Crepuscle
During my time as a graduate student at UCLA, I experimented with games and hypertext as a way to spatialize scattered stories and ephemera about my family. Things that didn’t fit into easy narratives, which I wanted to spread out, arrange or bury. Over time the project grew larger and more ungainly as I started to care less about my immediate family and more about imagined identities.
Throughout the project, an advisor persistently challenged me to find what would draw players who didn’t already know me into my game. I often defensively answered that I didn’t know—or that I didn’t care, despite my belief that the game was a space that should be public and multiplayer.
During the early days of the pandemic, with an expanding awareness of multiple global crises, it felt unnatural to be concerned with what might draw tourists into my shameful crypt, or with whether the game was “fun”. In time though, I began to realize that what I had done was create a ruin. And there was a certain aspect of a ruin that seemed important to me— that it was a private space that had become public.
In the first year after I made the game, interest quickly faded. Candles and incense burned down. Monsters once killed or banished crept back into the darkened rooms. Each week I tended to the chambers representing relatives I had known, sometimes venturing farther into the halls of more distant ancestors.

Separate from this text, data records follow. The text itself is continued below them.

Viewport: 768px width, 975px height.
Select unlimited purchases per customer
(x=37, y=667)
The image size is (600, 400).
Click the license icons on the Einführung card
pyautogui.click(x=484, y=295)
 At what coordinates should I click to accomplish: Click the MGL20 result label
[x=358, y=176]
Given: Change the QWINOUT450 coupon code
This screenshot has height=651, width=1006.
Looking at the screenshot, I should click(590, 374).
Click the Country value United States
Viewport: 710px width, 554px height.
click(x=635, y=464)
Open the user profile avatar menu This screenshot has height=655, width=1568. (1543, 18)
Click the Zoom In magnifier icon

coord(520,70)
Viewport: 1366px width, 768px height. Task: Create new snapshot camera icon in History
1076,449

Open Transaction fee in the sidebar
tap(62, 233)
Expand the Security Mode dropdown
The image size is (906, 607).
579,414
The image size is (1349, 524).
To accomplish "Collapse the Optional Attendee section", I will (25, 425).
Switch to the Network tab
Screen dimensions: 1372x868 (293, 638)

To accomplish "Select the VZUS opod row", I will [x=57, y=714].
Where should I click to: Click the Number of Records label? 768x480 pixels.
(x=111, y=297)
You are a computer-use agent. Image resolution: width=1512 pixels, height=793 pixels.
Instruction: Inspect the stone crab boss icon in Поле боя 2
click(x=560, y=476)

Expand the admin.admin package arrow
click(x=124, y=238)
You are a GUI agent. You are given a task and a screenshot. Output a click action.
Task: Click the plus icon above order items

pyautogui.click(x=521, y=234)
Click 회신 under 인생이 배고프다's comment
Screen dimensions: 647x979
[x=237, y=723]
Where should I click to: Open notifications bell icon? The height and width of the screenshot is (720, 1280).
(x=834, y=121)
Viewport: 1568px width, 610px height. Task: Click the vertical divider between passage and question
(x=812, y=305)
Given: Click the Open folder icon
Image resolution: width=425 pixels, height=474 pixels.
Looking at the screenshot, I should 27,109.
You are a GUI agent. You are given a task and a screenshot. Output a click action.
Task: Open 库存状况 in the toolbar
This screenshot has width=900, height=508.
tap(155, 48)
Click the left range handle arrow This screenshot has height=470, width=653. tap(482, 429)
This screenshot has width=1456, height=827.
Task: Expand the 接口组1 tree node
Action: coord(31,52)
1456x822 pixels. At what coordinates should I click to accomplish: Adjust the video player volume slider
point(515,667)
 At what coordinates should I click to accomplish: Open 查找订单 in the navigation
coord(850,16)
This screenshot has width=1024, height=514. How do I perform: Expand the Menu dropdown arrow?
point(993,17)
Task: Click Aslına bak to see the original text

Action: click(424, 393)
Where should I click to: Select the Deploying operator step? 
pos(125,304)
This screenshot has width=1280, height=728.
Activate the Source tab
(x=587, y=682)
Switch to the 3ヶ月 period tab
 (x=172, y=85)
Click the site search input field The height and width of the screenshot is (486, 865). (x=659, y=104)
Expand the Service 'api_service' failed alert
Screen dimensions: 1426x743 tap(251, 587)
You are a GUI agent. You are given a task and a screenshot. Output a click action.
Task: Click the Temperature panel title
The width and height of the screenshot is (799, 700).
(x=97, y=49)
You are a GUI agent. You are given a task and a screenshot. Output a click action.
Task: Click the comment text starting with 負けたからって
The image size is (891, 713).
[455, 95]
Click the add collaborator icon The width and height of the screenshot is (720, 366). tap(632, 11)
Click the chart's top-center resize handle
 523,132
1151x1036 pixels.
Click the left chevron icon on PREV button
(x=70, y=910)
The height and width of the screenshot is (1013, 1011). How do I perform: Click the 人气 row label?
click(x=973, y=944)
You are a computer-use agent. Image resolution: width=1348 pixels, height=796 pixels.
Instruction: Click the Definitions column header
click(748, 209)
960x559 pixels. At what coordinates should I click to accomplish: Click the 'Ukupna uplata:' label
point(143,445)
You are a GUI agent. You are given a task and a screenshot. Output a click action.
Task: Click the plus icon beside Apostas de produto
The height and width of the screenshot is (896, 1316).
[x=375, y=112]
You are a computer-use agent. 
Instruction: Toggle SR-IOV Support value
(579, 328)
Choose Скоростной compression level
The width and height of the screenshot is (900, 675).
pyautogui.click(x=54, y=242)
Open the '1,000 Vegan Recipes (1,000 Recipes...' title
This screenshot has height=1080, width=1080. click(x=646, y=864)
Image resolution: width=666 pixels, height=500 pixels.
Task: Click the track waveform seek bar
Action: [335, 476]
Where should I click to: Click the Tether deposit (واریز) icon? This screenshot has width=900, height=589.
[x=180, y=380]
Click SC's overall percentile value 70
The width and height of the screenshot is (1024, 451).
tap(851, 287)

I programmed bots to control characters that would in turn sweep rooms and gather scattered relics, but by 2025 their hosting platform, Glitch.com, was bought out and liquidated. Once again, I alone maintained the space. I began to think more about the infrastructure that sustained the crypt. The code lived on GitLab, the files on Amazon’s cloud. In my daily life I had joined a boycott of Amazon’s marketplace and delivery services, yet the game still relied on its servers.
I started to think about an archival version of the game. The large print-on-demand book I had made for my thesis show was only able to represent about 500 rooms out of a maze that contained over a thousand. I decided that one day I would archive the space as microfilm, like the Mormons had done with their genealogies. Devotions would continue to be carried out on a kneeling pad I created, which ticked a mechanical counter with each prostration. The microfilm would be sealed in a time capsule and lost.